Reece had joined the Navy in his youth and had served for more than 18 years. In February 1942 Perth was in the Dutch East Indies, between the islands of Java and Sumatra, along with the American heavy cruiser USS Houston when they were intercepted by the Japanese fleet. With depleted supplies of ammunition and fuel, and vastly outnumbered, the fierce Battle of the Sunda Strait was over within an hour.
HMAS Perth was torpedoed several times and sank just after midnight on 1 March 1942. Reece was among the 352 crew lost although he was initially listed as missing. The 320 survivors became prisoners of war – 105 of them died in captivity. USS Houston, with 1061 onboard, was also sunk. Of the 368 crew who survived and were taken prisoner of war, 77 would later die in prison camps.[1]

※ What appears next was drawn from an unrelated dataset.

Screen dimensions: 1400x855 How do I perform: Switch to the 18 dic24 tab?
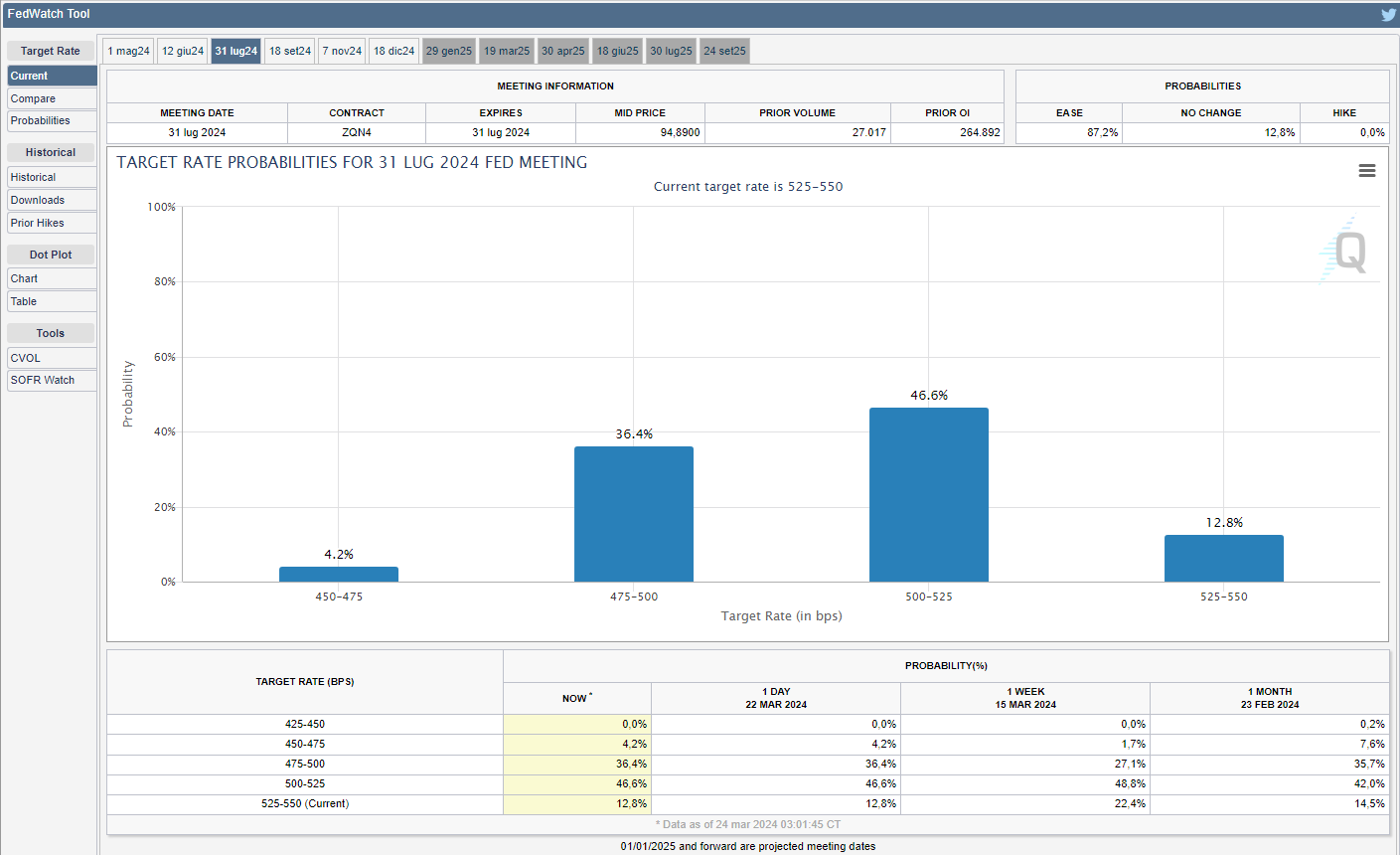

‘The Navy cannot afford to lose men of his type’ the Rear-Admiral had told Max when he presented him with his father’s medal.[2] ‘When the full list of prisoners of war is published we all hope his name will be among them.’
Sadly it was not to be. In 1946 the Goulburn Evening Post reported that William Reece, originally from Goulburn, had been an excellent swimmer and that for several years his parents had held out hope that he had survived the sinking of the Perth and had swum ashore or been taken prisoner. ‘He had many friends here who will regret to know that all hope for his escape has been given up.’[3] He had been missing for almost four years. Stoker Petty-Officer Reece is remembered at the Plymouth Naval Memorial.
Shortly before the war, William Reece and his wife, Mercia had bought a house at 5 Boden Avenue Strathfield. The day after moving in with their three children, Barry, Maxwell and Beverley, he was called up for duty and never returned to his new home. Mercia and the children remained there until the 1950s. Mercia remarried in 1957 but died the following year. Maxwell Reece also served with the RAN during the 1950s.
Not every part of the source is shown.